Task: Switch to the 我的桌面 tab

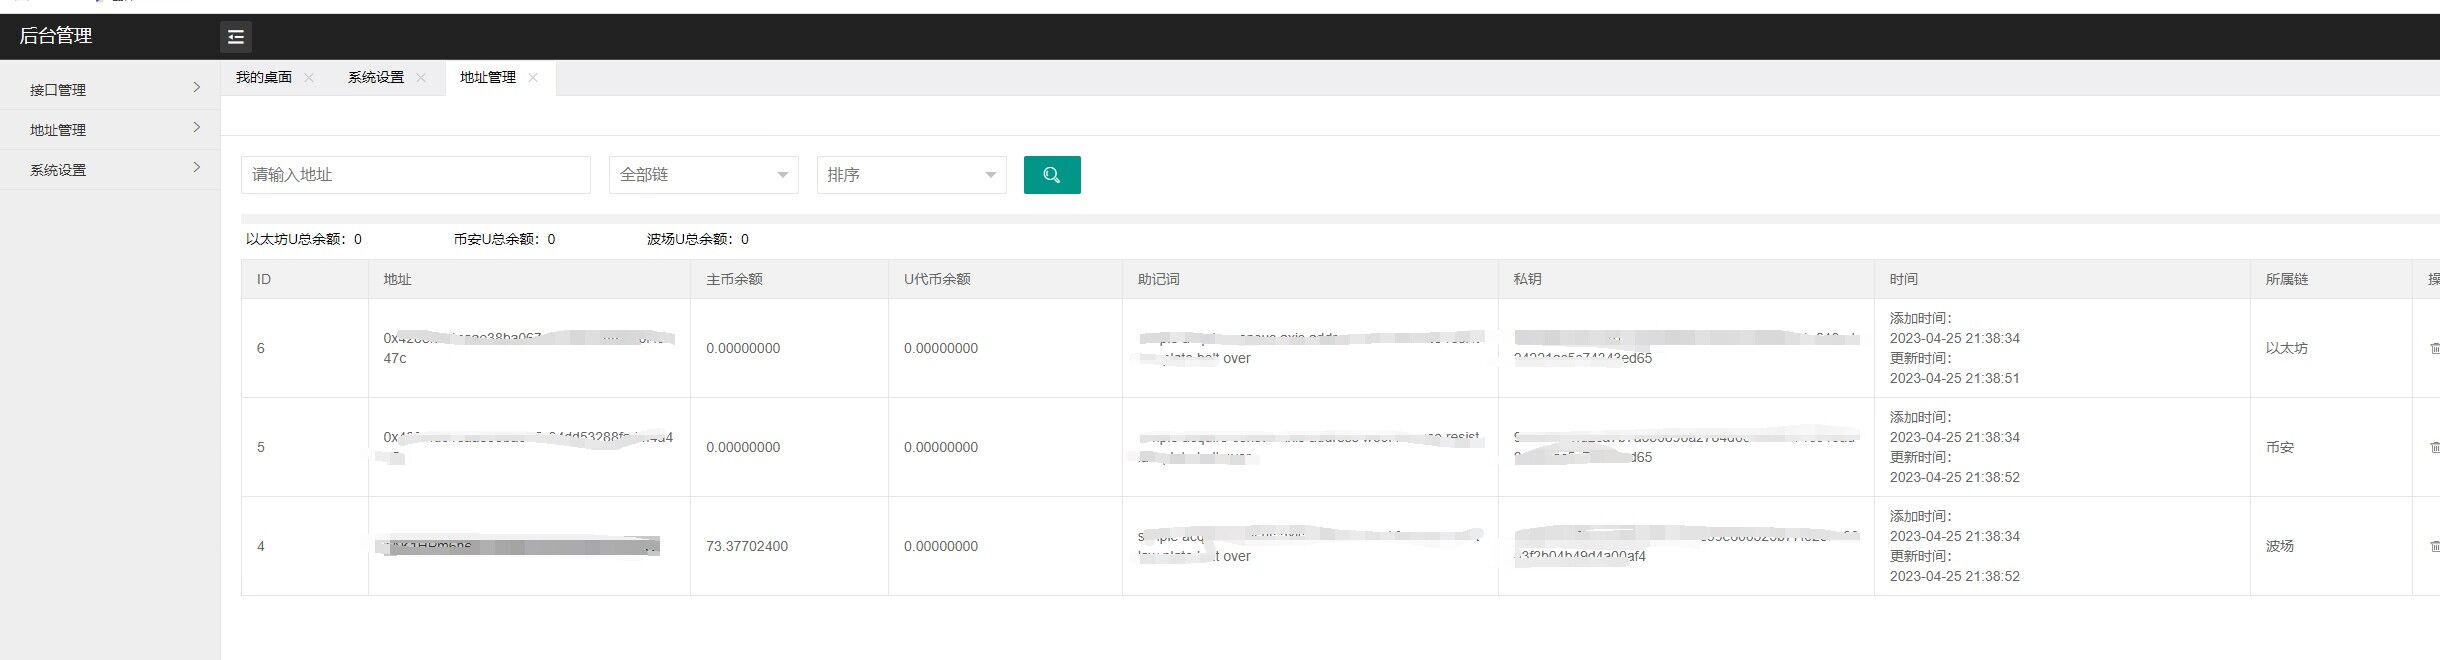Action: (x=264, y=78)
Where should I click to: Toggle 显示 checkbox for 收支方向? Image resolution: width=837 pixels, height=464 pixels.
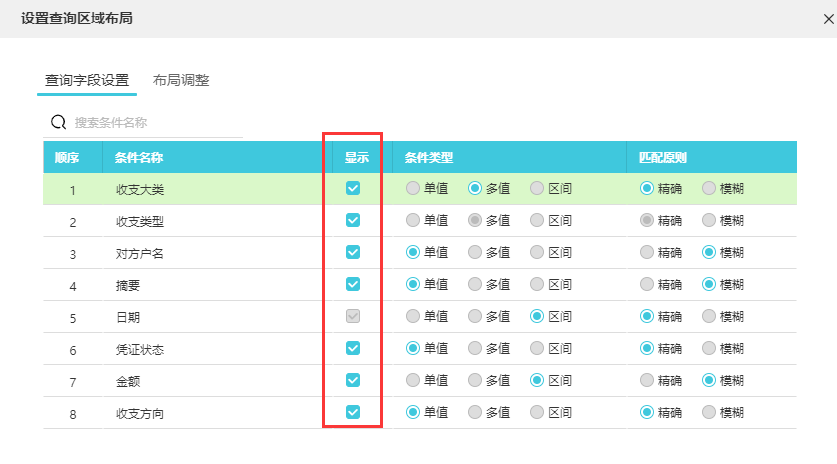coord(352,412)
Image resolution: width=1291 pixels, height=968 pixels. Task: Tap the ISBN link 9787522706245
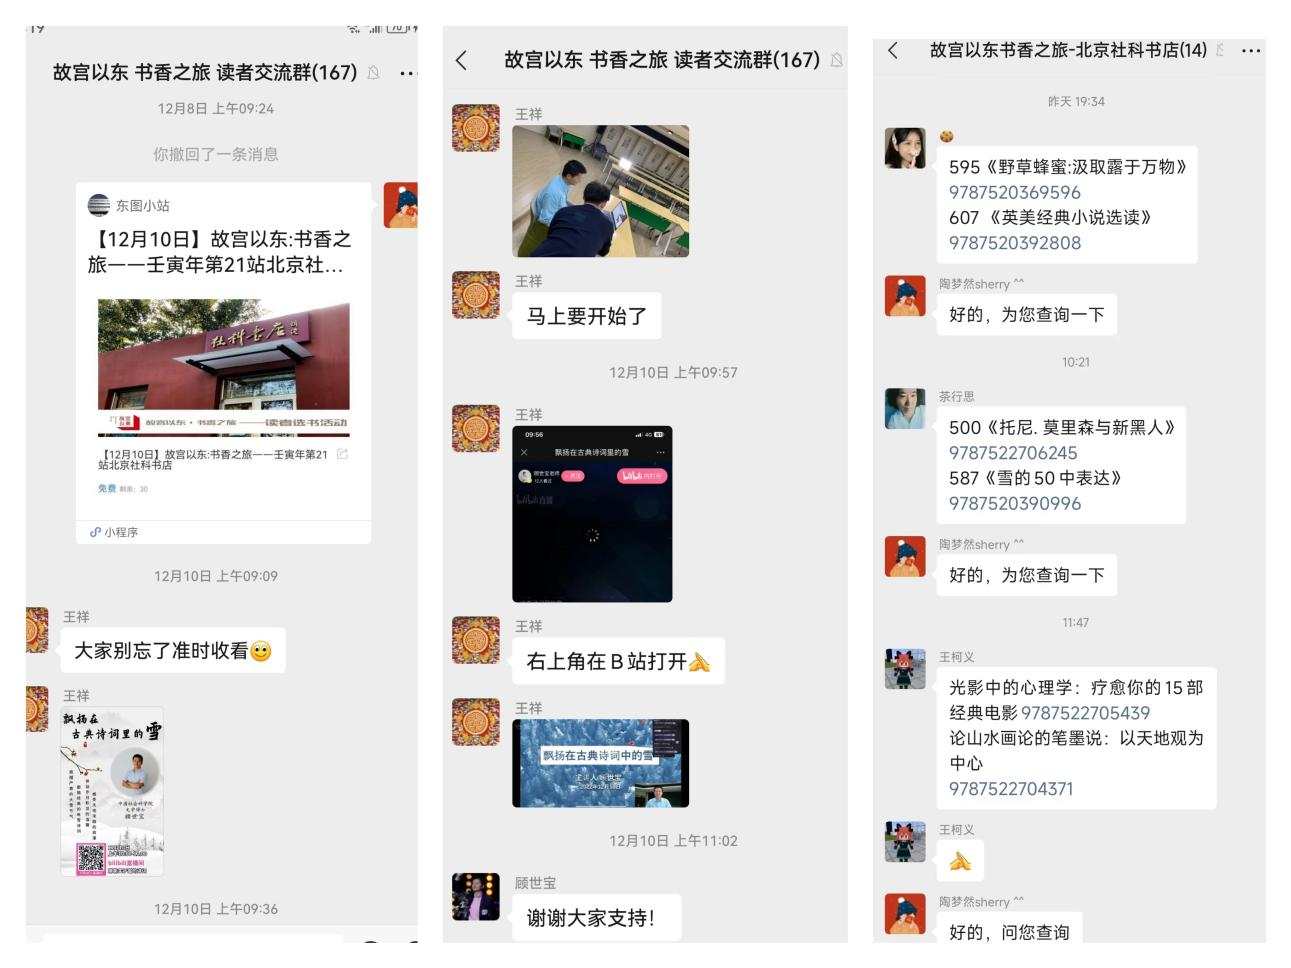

⁂

◆ DIRECTIONS FOR THIS TASK
List the lines of the data above as a numbered list, leaving out blank lines and pictures.

◆ ANSWER FOR THE TASK
1. Task: Switch to the 我的桌面 tab
2. Action: (x=264, y=78)
3. Where should I click to: Toggle 显示 checkbox for 收支方向? Image resolution: width=837 pixels, height=464 pixels.
4. coord(352,412)
5. Image resolution: width=1291 pixels, height=968 pixels. Task: Tap the ISBN link 9787522706245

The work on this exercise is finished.